Wikipedia has quickly become the largest volume of collected knowledge on the planet, but it is also one of the busiest centers for dispute resolution in the world. From small groups of individuals negotiating article changes on “talk pages”, to the involvement of hundreds of people in the formation of the community consensuses needed to implement new policies, to the use of binding arbitration to create final conflict resolutions, the Wikipedia community has developed a complex network of norms and rules that funnel all disagreements and intractable differences through a series of progressively more involved dispute resolution processes. I provide an overview and analysis of the dispute resolution processes used by the community and will look to the successes and limitation of these processes. A number of flaws will be identified including the ability for vocal minorities to dominate the Wikipedia community consensus. A systemic bias will be identified in the behavioural landscape of the community and, finally, it will become apparent that there is room for growth in the website’s inclusiveness, primarily through addressing the logistical realities of a potential user’s access to the time, materials, and knowledge needed to become a contributing member of the Wikipedia community.

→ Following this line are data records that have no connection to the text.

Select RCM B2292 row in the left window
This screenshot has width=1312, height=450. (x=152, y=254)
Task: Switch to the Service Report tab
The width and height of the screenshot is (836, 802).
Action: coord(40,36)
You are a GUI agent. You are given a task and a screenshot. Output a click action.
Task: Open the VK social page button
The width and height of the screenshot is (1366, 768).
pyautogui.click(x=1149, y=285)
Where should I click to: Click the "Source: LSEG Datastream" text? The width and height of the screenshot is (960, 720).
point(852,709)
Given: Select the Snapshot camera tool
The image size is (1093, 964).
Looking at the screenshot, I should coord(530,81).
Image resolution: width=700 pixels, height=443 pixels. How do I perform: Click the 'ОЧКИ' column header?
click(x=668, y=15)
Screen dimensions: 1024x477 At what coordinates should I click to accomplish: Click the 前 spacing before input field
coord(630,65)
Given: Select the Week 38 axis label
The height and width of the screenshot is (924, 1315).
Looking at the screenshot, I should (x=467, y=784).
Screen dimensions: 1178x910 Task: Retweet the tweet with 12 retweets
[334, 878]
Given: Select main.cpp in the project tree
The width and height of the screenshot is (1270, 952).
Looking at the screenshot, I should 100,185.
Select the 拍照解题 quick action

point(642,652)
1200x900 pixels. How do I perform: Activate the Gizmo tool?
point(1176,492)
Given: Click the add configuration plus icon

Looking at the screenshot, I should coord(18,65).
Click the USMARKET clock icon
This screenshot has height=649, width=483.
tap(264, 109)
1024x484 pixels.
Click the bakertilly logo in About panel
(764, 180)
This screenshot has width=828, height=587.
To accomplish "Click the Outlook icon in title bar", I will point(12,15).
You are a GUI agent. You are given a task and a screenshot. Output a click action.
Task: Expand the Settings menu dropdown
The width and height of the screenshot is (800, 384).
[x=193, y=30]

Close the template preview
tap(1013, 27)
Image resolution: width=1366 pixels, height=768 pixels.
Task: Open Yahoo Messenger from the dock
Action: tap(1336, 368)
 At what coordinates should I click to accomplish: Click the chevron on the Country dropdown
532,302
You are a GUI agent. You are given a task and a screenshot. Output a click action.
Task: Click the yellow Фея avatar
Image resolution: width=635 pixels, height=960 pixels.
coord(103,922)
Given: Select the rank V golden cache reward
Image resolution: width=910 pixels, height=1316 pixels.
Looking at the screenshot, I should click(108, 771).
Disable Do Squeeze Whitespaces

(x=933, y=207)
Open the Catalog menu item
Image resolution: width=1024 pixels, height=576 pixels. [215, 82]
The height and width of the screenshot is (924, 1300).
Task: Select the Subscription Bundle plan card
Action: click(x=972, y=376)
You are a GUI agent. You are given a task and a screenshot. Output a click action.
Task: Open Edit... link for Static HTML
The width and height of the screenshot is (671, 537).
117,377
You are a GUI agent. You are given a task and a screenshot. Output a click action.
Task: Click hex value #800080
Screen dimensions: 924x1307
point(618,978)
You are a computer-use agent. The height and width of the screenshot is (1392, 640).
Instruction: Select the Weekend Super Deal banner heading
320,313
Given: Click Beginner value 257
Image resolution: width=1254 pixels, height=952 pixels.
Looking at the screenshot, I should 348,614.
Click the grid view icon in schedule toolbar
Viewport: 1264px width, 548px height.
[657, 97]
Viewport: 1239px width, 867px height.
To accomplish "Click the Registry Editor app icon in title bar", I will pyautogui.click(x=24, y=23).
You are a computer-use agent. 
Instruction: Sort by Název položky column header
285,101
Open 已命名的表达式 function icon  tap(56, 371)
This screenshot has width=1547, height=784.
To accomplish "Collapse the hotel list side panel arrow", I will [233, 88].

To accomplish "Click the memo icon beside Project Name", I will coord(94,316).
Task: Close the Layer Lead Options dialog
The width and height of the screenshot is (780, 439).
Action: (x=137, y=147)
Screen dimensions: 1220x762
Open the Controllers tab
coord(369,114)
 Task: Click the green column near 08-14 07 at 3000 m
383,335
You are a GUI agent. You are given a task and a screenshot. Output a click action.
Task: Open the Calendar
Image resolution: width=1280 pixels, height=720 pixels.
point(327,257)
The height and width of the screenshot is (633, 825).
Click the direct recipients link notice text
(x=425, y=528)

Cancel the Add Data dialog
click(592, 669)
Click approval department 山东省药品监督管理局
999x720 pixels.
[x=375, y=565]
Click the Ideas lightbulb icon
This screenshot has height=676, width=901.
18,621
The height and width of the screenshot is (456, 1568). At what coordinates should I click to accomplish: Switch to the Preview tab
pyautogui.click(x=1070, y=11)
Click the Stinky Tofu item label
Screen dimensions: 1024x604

Saturday, September 27, 2014

Lack of Confidentiality in Settlement Negotiation

The Dirty Little Secret of Legal Negotiation: Confidentiality Under Federal Rule 408 and Related State Laws by Missouri Law Professor Richard C. Reuben.

The abstract:

There is a widely held belief that legal negotiations are confidential in that communications made during those discussions may not be introduced in subsequent legal proceedings. However, this first major analysis of the primary vehicle responsible for providing this protection – Federal Rule 408 and related state laws – demonstrates how this is no longer true. Rather, relatively few legal negotiations today are covered by the rules, and the federal and state courts have carved out significant exceptions that render the rule a virtual nullity. This is especially problematic modern legal negotiation emphasizes significant disclosure of sensitive information. This article explains how we got to this point, and offers a theoretical framework for regulating alternative dispute resolution processes like legal negotiation that ultimately resolves the problem by shifting the Rule 408 categorical analysis to a simple two-part test: whether the settlement discussion evidence is necessary to prevent undue hardship, and whether it is otherwise unavailable. While current Rule 408 analysis generally leads to the admission of legal negotiation evidence, the proposed analysis provides a principled and pragmatic approach for balancing the fundamental tension between the confidentiality needs of legal negotiation the information needs of public adjudication.